→ Source text:
Legislators wasted no time in introducing bad bills to cut back on toxic water warnings to the affected public. This week in CIB:
 

Legislative Watch: Bad Bills Drop in Early

As expected, legislators in Raleigh last week began introducing retrograde proposals recommended by their Environmental Review Commission in April, including restricting public health warnings on contaminated drinking water.

SB779/HB1005, “Issuance of Advisories/Drinking Water Standards”, (better known as the “Contamination Cover-Up” Bill) would restrict state and local health and environmental agencies on when they could notify residents that there were unsafe concentrations of toxics or other contaminants in their drinking water. To qualify for a warning notice, the contaminant would have to already have a specific federal or state drinking water standard apply, and have been measured in that water in excess of the standard.

→ Data supplied:
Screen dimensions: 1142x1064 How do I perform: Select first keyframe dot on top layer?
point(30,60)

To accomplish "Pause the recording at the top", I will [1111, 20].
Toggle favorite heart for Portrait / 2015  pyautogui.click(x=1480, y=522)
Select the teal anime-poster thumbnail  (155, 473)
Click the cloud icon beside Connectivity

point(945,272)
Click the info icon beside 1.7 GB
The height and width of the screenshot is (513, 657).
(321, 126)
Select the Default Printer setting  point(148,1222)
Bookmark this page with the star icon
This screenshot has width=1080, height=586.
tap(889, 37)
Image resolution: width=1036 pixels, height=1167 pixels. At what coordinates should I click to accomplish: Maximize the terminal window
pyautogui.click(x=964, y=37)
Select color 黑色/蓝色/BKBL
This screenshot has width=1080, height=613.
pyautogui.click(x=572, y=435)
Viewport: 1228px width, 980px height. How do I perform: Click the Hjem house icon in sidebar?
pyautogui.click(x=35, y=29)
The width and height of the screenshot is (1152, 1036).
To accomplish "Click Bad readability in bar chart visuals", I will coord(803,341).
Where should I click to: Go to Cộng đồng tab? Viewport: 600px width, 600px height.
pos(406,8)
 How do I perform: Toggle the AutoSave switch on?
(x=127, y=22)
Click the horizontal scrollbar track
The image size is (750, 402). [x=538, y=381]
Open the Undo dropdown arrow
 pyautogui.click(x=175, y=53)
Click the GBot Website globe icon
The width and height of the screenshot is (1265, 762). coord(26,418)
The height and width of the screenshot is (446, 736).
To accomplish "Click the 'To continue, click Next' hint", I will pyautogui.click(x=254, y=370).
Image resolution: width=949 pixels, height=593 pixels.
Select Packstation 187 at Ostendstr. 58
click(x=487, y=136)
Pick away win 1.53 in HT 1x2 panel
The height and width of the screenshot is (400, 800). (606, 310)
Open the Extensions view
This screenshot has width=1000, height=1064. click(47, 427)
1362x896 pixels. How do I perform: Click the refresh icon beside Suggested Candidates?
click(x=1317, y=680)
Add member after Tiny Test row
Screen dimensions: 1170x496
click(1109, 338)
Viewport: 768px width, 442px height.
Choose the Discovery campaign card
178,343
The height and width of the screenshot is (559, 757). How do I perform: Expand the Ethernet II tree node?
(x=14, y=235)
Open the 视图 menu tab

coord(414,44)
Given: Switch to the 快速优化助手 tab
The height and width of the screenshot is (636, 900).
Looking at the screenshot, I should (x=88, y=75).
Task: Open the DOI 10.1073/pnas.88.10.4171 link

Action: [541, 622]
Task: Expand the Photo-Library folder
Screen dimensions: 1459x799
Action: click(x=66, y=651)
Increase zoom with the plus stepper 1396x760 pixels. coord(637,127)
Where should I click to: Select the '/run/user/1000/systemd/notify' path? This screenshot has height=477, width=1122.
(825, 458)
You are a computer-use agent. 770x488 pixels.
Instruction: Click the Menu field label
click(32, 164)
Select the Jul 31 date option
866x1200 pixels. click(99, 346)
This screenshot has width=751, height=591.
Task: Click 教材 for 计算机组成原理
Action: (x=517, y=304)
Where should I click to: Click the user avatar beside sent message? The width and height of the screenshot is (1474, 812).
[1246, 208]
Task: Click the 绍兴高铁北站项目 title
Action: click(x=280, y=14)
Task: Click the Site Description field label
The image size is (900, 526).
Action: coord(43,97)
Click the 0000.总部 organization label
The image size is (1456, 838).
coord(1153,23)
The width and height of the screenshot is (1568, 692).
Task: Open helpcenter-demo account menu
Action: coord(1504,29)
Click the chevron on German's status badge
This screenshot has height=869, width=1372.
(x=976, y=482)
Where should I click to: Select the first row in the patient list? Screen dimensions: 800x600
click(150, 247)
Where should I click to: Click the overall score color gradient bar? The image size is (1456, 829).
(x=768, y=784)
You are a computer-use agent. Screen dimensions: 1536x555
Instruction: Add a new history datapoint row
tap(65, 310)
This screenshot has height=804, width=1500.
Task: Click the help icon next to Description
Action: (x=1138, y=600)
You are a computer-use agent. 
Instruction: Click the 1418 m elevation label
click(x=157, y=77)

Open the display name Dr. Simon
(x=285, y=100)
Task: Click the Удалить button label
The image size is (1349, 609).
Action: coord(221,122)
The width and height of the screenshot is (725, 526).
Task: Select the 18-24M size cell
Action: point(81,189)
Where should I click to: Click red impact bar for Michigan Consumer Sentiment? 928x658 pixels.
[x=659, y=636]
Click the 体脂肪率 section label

→ Explore the material:
**a.** Copy the stretch of the Legislative Watch text on drinking water bills from "Legislative Watch: Bad Bills Drop" through "of the standard.".
**b.** In the Legislative Watch text on drinking water bills, what nickname is SB779/HB1005 better known by?
**c.** Pick up the Legislative Watch text on drinking water bills after its final sentence and continue writing it.

→ Responses by task:
**a.**
Legislative Watch: Bad Bills Drop in Early

As expected, legislators in Raleigh last week began introducing retrograde proposals recommended by their Environmental Review Commission in April, including restricting public health warnings on contaminated drinking water.

SB779/HB1005, “Issuance of Advisories/Drinking Water Standards”, (better known as the “Contamination Cover-Up” Bill) would restrict state and local health and environmental agencies on when they could notify residents that there were unsafe concentrations of toxics or other contaminants in their drinking water. To qualify for a warning notice, the contaminant would have to already have a specific federal or state drinking water standard apply, and have been measured in that water in excess of the standard.

**b.** The "Contamination Cover-Up" Bill.

**c.**
This restriction would have prohibited the warnings sent out to the users of wells near Duke Energy coal ash pits whose water contains elevated levels of carcinogenic hexavalent chromium. Those warning notices went out from the NC environmental and public health departments last year, only to be revoked at the push from political-level appointees. The problem is that there is no existing specific standard for hexavalent chromium, the known carcinogen, only for total chromium, of which the other is only a fraction. 

Scientists within the state departments concluded that the risk levels from long-term consumption of the well water were high enough to call for do-not-drink advisories, and subsequently sent them out. After an internal fight within the agencies, the scientists were overruled, and things-are-just-fine letters were sent out, confusing and angering the at-risk well users. The resulting predictable controversy is continuing to embarrass state political higher-ups, and they seem determined to see that it doesn’t happen again, public health concerns notwithstanding.

Environmental and public health advocates are resisting. Shouldn’t the health of our at-risk citizens be the priority in these cases, not bureaucratic blinders and CYA politics? We think so.


Campaign Watch: Voters are Worried about Climate Change

Two national polls taken in March reflect a growing concern among voters of all partisan persuasions about the potential impacts of climate change. There’s still a gap between groups, however, when it comes to voters’ willingness to change their votes based on that worry.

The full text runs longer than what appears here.